In the last decade we have witnessed the slow death of the cheque.  Today we have Bitcoin, payment apps and increasing use of the Internet and credit cards, so the question arises is cash also going to disappear? If so, it will have enormous implications for us.

The case for cash disappearing

In a recent study, 78% of Europeans expect to use less cash in the future. Countries such as Sweden and South Korea are pioneering the way to a cashless society and argue that:

  • Cash is incredibly expensive and costs between 5 and 15% of revenue. This is when you factor in the cost of ATMs, cashiers, the cost of bank branches (in Sweden only 5% of branches handle cash), security transit vans, the time taken to deposit cash and high bank charges.
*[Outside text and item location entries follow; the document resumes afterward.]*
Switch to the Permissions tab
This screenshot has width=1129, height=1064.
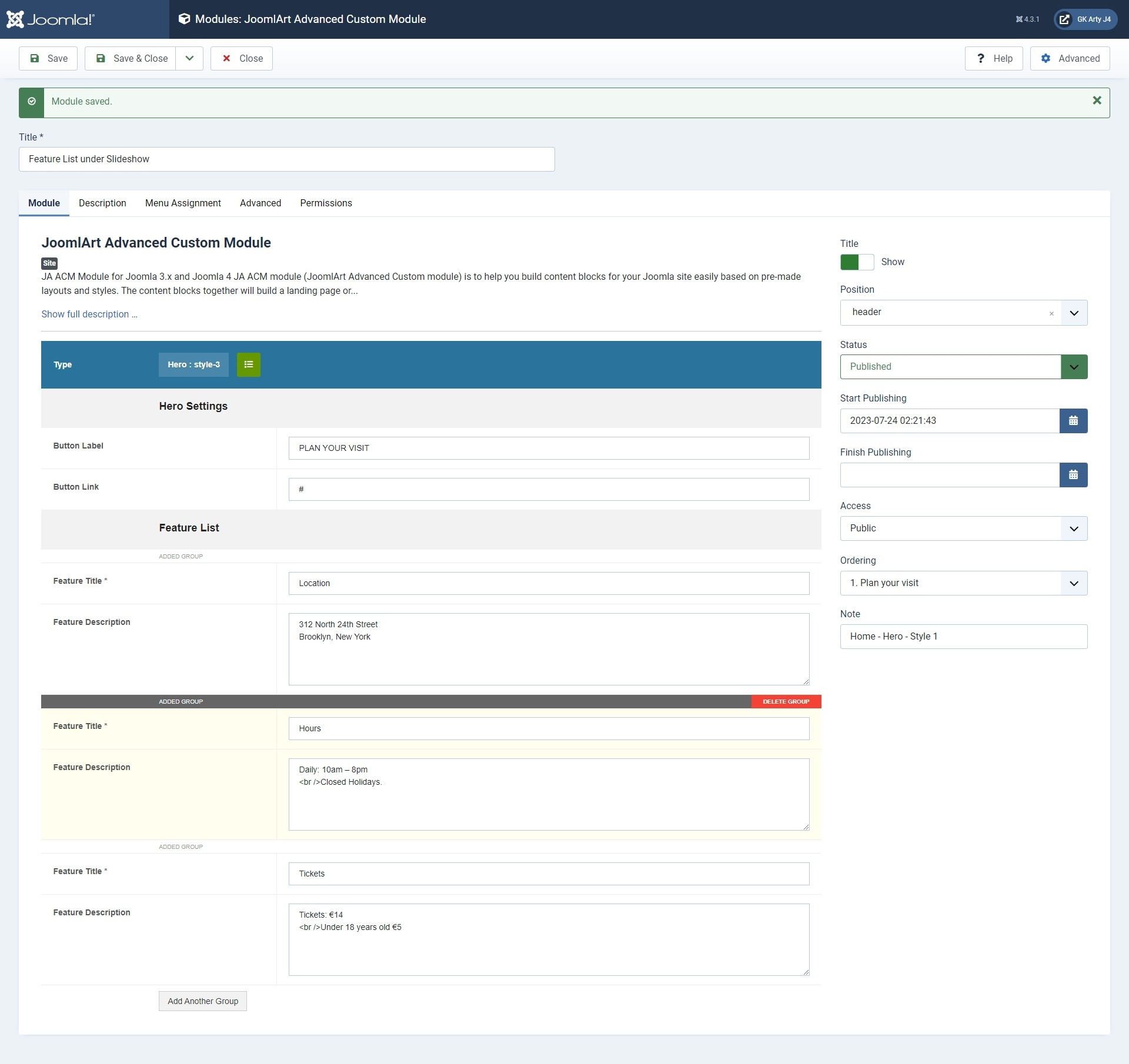(x=326, y=203)
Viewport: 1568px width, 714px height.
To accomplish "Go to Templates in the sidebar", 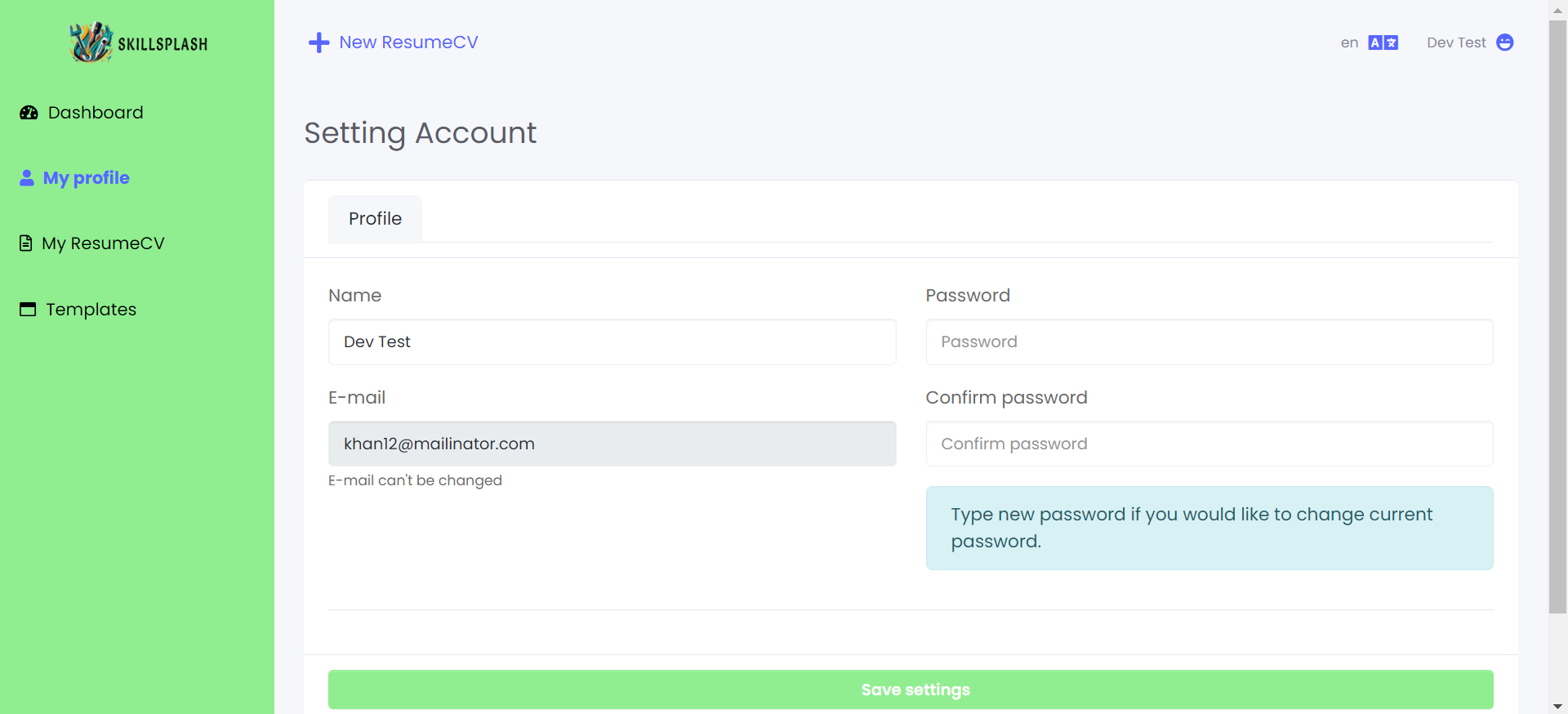I will [91, 310].
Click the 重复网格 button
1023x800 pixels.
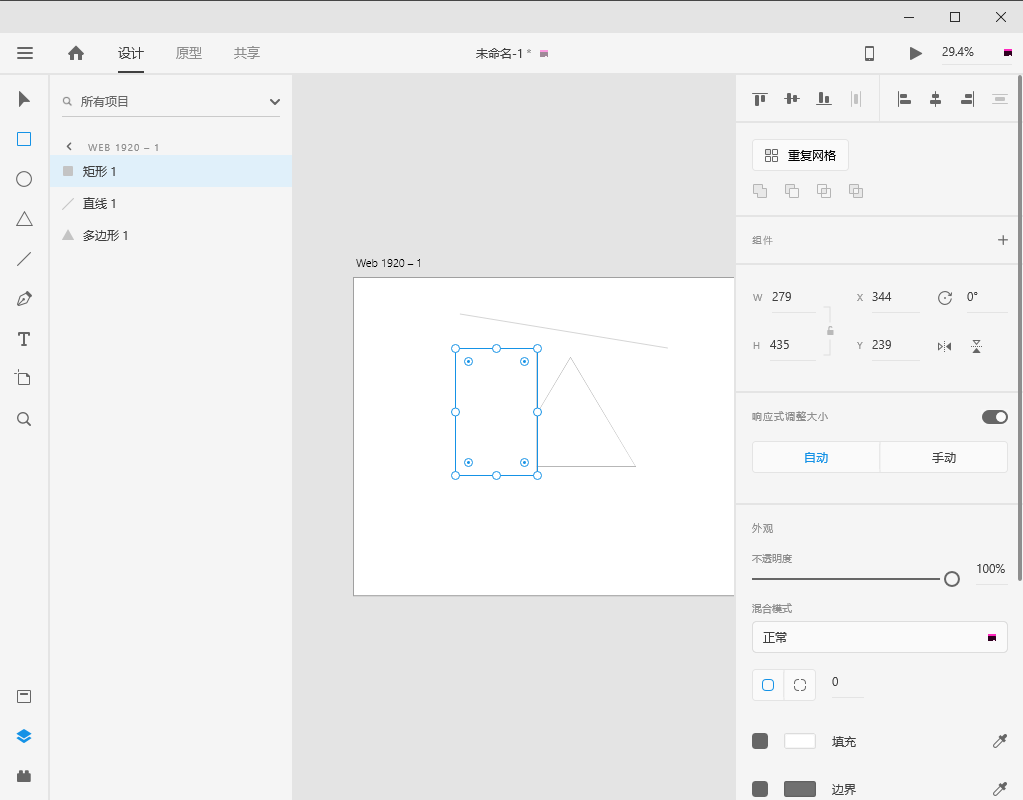pyautogui.click(x=800, y=155)
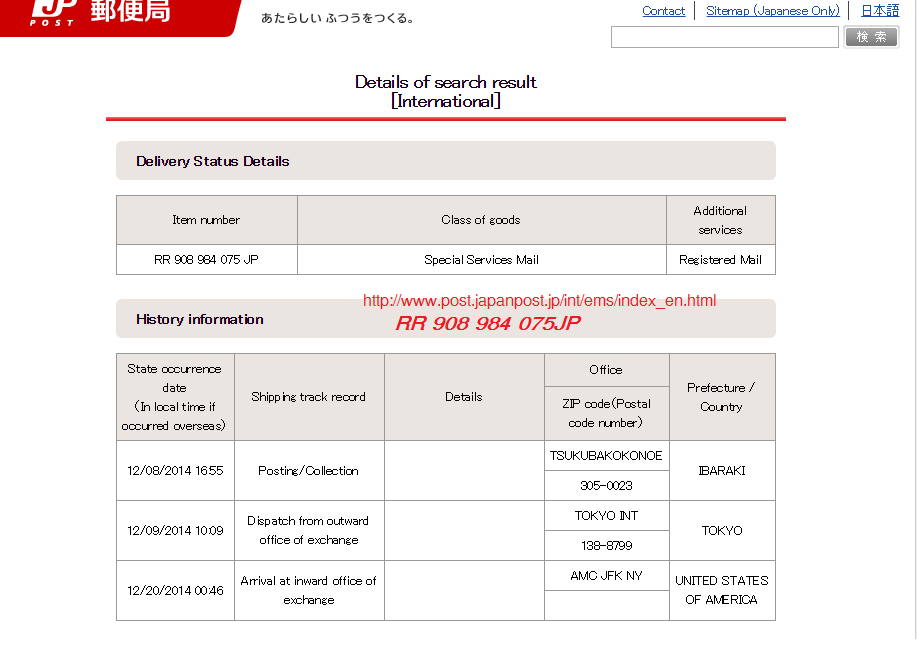Viewport: 917px width, 663px height.
Task: Open the Sitemap (Japanese Only) link
Action: tap(772, 11)
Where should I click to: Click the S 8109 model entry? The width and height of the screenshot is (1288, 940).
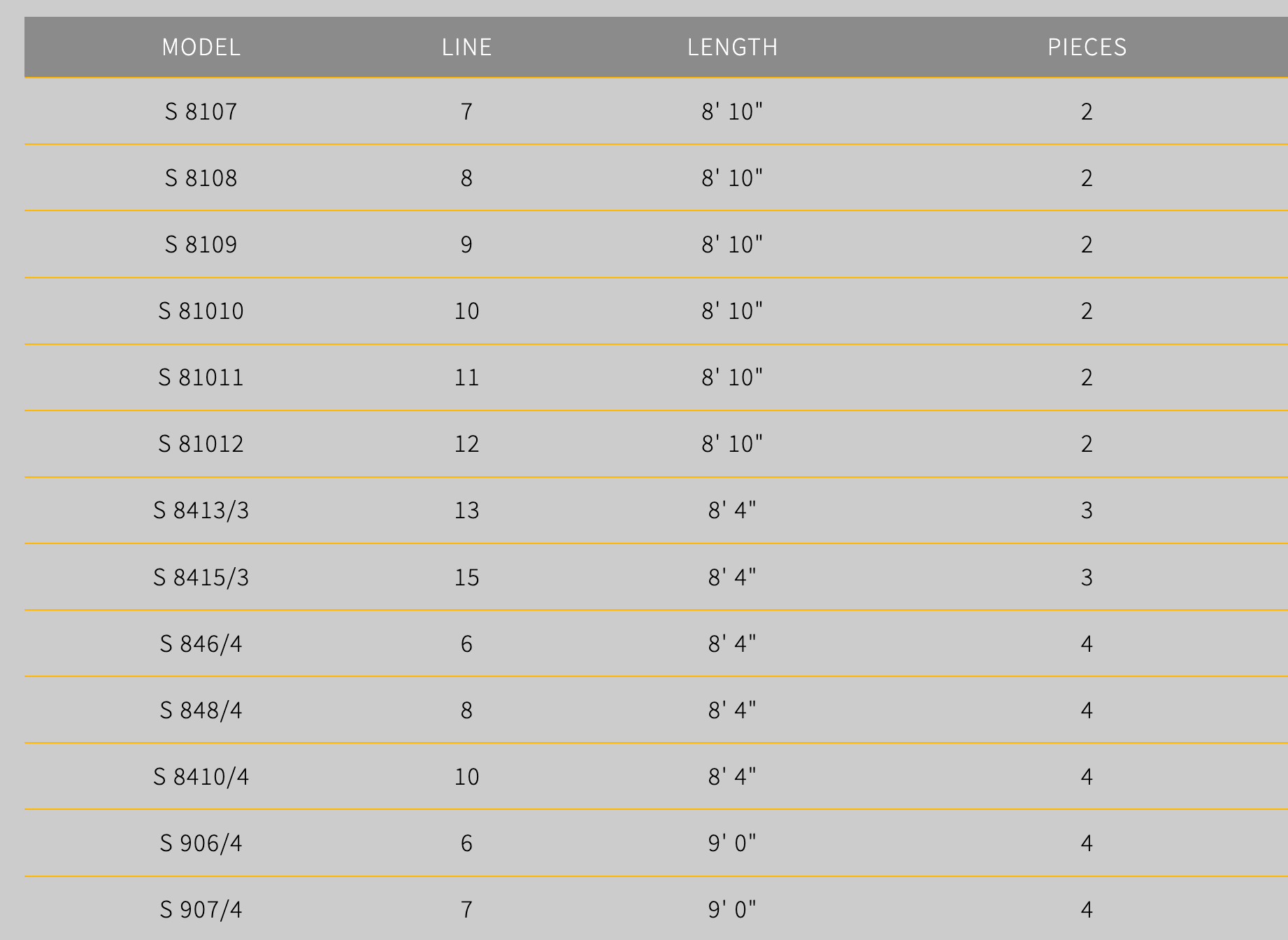[x=201, y=244]
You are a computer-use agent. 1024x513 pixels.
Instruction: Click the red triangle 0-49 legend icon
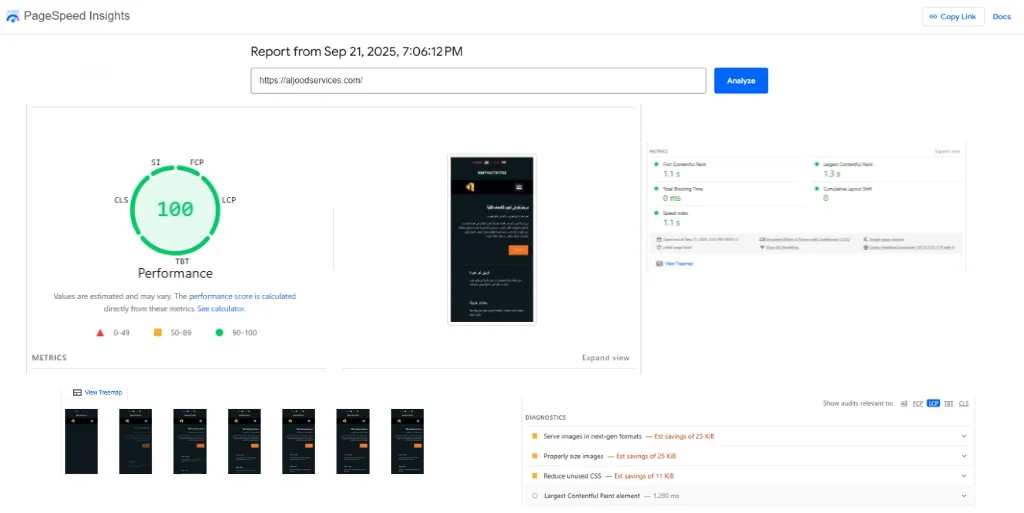click(x=100, y=333)
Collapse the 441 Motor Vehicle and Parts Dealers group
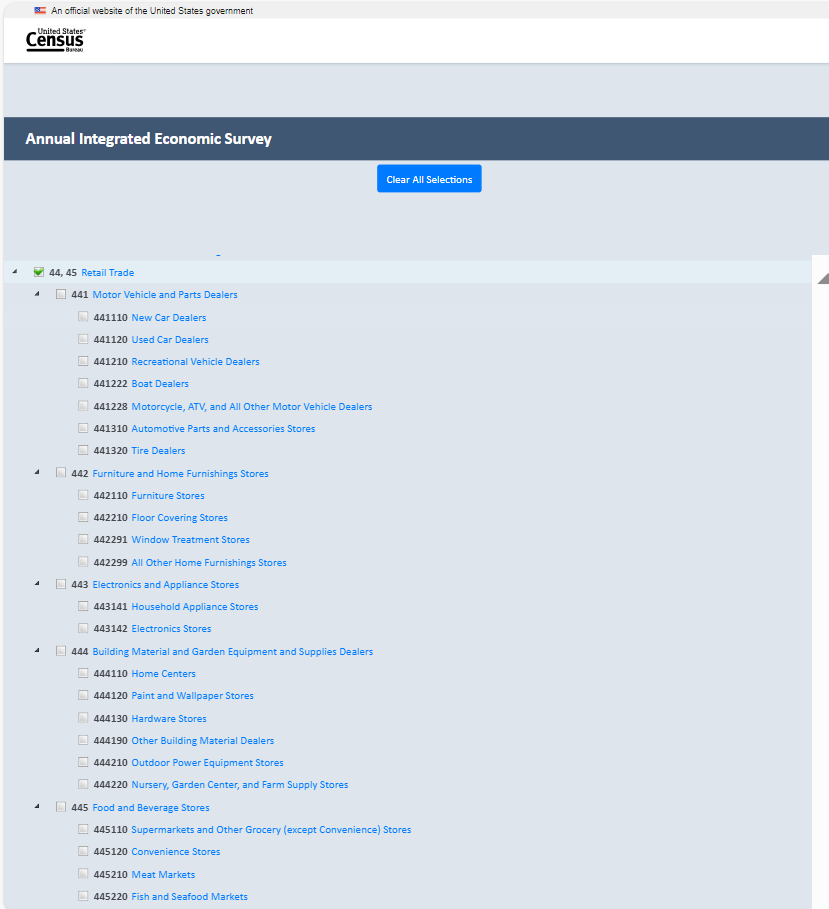The height and width of the screenshot is (909, 829). click(37, 294)
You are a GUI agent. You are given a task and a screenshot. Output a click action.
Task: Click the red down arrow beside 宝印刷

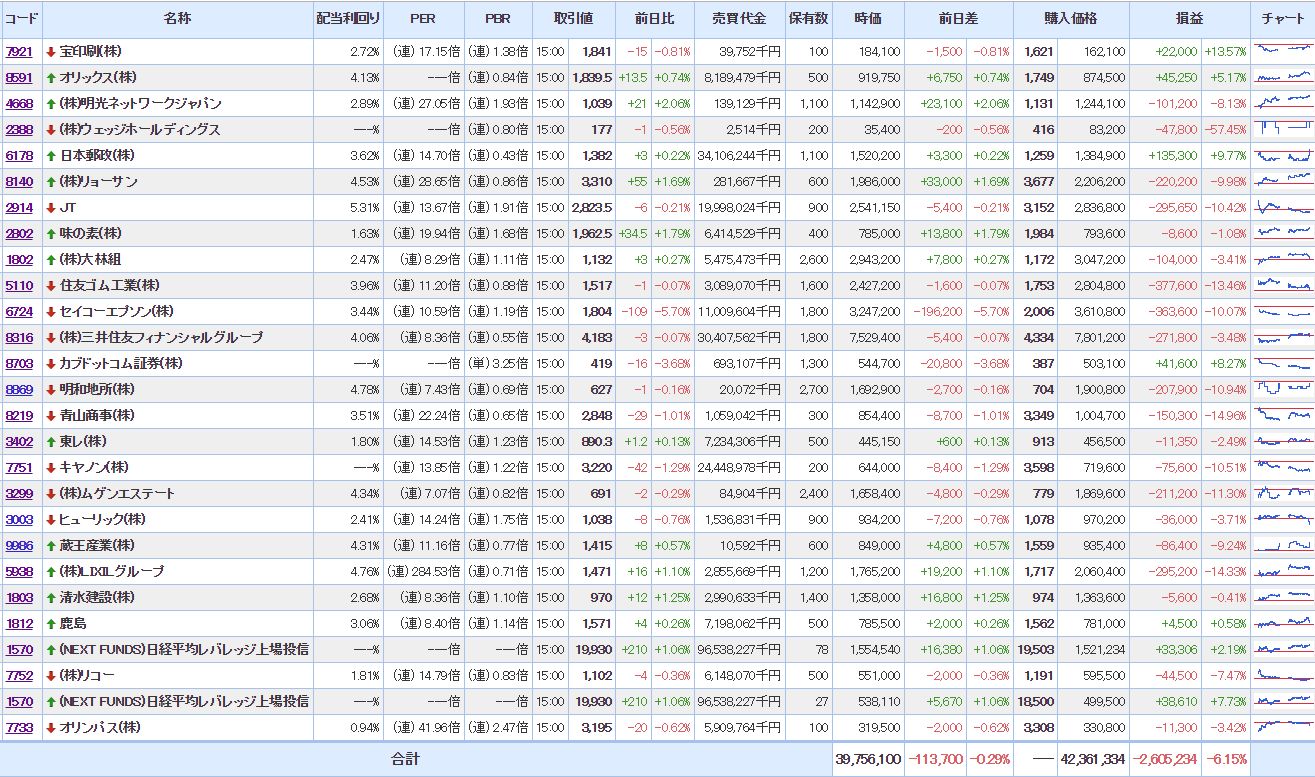[x=51, y=51]
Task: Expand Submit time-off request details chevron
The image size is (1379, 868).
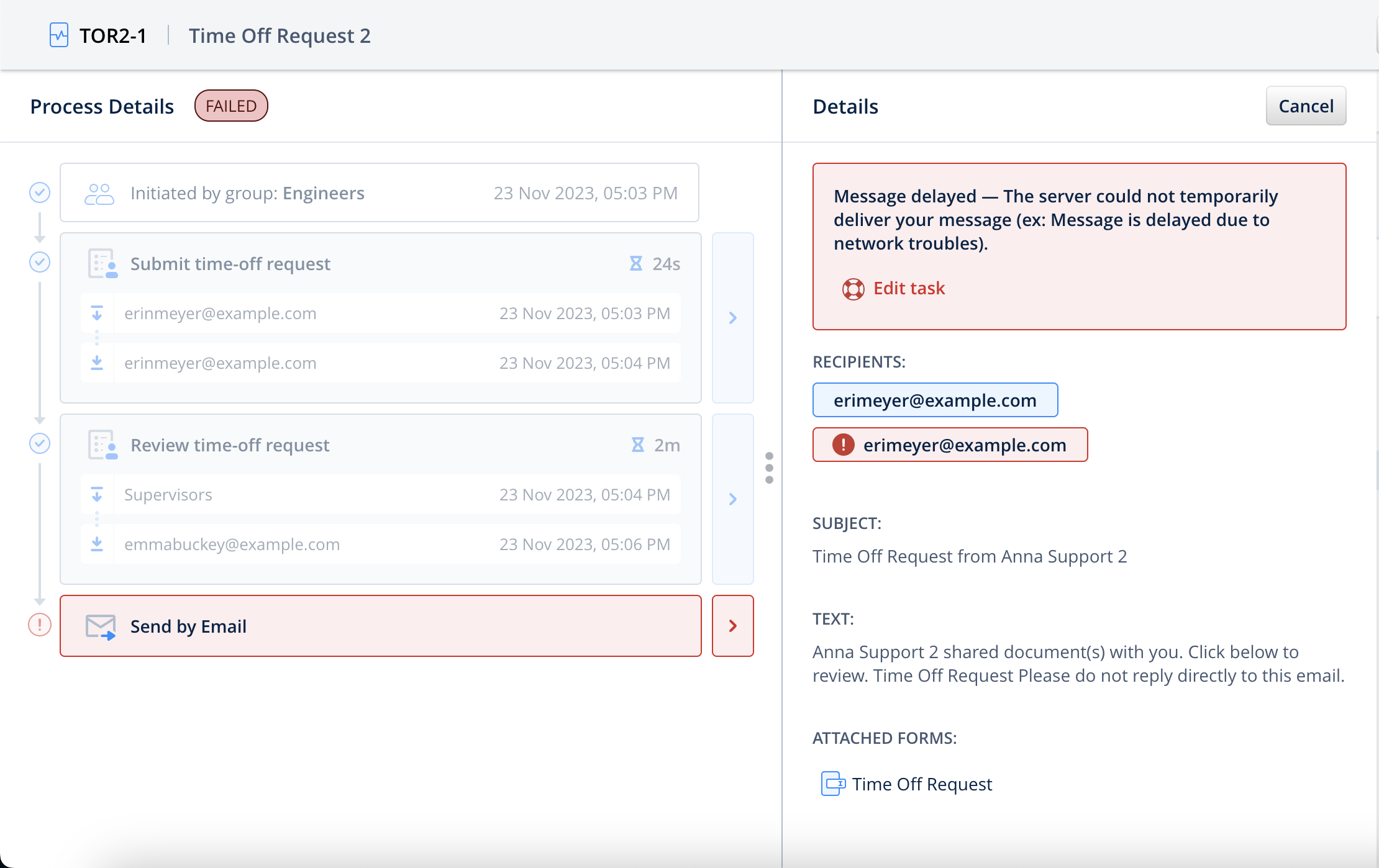Action: (x=733, y=318)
The Bank of America says that 10% of its cost base is due to managing cash.

  • Robbery and crime fall when there is less money about.
  • It reduces organised crime and terrorism. In Europe the 500 Euro note is being phased out after it was discovered that the terrorists who killed 89 people in Paris in 2015 used high denomination notes to fund the attack.
  • Tax revenues, particularly indirect revenues like VAT show marked increases. VAT collections have improved 30% over the last five years in Sweden.

The other side

Contrary to conventional wisdom, cash now accounts for 9.6% of global GDP, up from 8.1% in 2011. The number of people in the UK who rely on cash has risen from 500,000 to 2. 7 million and in the past decade in the U.S.A., money in the economy has grown 50% relative to GDP.

So why is money still so prevalent?

There are some easy explanations such as:

  • The low interest rate environment has encouraged people to keep money rather than put it in the bank.
  • Globally the informal economy is growing and cash is the medium of exchange in this sector.
  • The global financial meltdown of 2008/2009 resulted in more people losing faith in banks.
  • The use of credit cards and other electronic payments has seen the level of consumer indebtedness grow. In fact, there is a very close correlation in countries embracing cashless societies and the growth in consumer debt. In a recent study, McDonalds put electronic devices in stores where consumers could order and pay online. Their sales in these stores rose by 30%.
  • The number of Internet scams has pushed people towards hoarding cash.
  • Crime statistics have in fact not gone down as was claimed above. In fact, where criminals can’t rob people of cash they go after the more vulnerable citizens such as the elderly.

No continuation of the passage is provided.